Luisa Igloria is 2021 Pambansang Alagad ni Balagtas

Dr. Luisa A. Igloria is the 2021 Gawad Pambansang Alagad ni Balagtas for Poetry in English awarded by the Unyon ng mga Manunulat sa Pilipinas (UMPIL).

Launched in 1988, the Gawad Balagtas is a lifetime achievement award given to living Filipino writers by UMPIL, the country’s largest organization of Filipino writers. It is a recognition of the success and excellence of writers who have contributed outstanding works in any language in the Philippines.

Dr. Igloria graduated with a B.A. in Humanities, cum laude, major in Comparative Literature, minor in English, and cognate in Philosophy, from the then University of the Philippines College Baguio (UPCB) where she also taught and served in leadership positions. She is currently based in the USA where she is a professor at the Old Dominion University and was recently named as Poet Laureate of Virginia. Her first full-length collection, Cartography (Anvil, 1992), comprises her poems on Baguio.
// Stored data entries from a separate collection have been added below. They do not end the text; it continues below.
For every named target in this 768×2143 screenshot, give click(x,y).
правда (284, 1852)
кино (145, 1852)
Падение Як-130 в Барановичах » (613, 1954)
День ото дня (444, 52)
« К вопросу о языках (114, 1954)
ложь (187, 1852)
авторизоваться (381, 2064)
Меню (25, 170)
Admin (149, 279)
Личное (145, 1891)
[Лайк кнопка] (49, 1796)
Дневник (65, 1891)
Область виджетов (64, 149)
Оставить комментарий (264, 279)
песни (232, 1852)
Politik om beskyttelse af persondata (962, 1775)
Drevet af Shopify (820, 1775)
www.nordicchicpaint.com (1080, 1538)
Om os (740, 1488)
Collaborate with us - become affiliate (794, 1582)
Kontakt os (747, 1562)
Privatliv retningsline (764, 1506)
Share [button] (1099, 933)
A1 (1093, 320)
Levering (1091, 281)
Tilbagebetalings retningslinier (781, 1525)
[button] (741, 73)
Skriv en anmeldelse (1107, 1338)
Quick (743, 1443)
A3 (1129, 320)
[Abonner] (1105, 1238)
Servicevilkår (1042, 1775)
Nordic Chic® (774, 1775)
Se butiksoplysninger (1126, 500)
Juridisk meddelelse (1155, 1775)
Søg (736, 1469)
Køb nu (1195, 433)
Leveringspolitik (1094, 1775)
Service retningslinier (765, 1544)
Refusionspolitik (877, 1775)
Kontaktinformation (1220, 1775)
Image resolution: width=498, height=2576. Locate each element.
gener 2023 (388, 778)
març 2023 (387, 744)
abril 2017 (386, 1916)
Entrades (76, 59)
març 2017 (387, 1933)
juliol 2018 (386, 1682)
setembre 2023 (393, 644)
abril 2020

The virtual awarding ceremonies were held last April 30, 2021, online, on the Facebook page of UMPIL. During the program, Dr. Igloria delivered her words of gratitude and read one of her poems titled “I come from.” In her message, she shared that her first 3 decades of formation which she spent growing up in Baguio City have influenced her art and her writing in a deep and lasting way. “I would like to think of this award as not only bringing honor to me and my family but also to Baguio which I consider my hometown,” Igloria said. Watch the recording of the awarding here:

https://fb.watch/5chv5SI-RJ/

Dr. Igloria, in the UMPIL virtual program, also expressed: “In my poems, I have always written about place and history, which is to say, our relationship with time. And I have come to the conclusion that poetry is one of the ways through which we are able to more clearly see how history is not over because we are constantly adjusting what we know of ourselves in the present from studying and writing about the past.”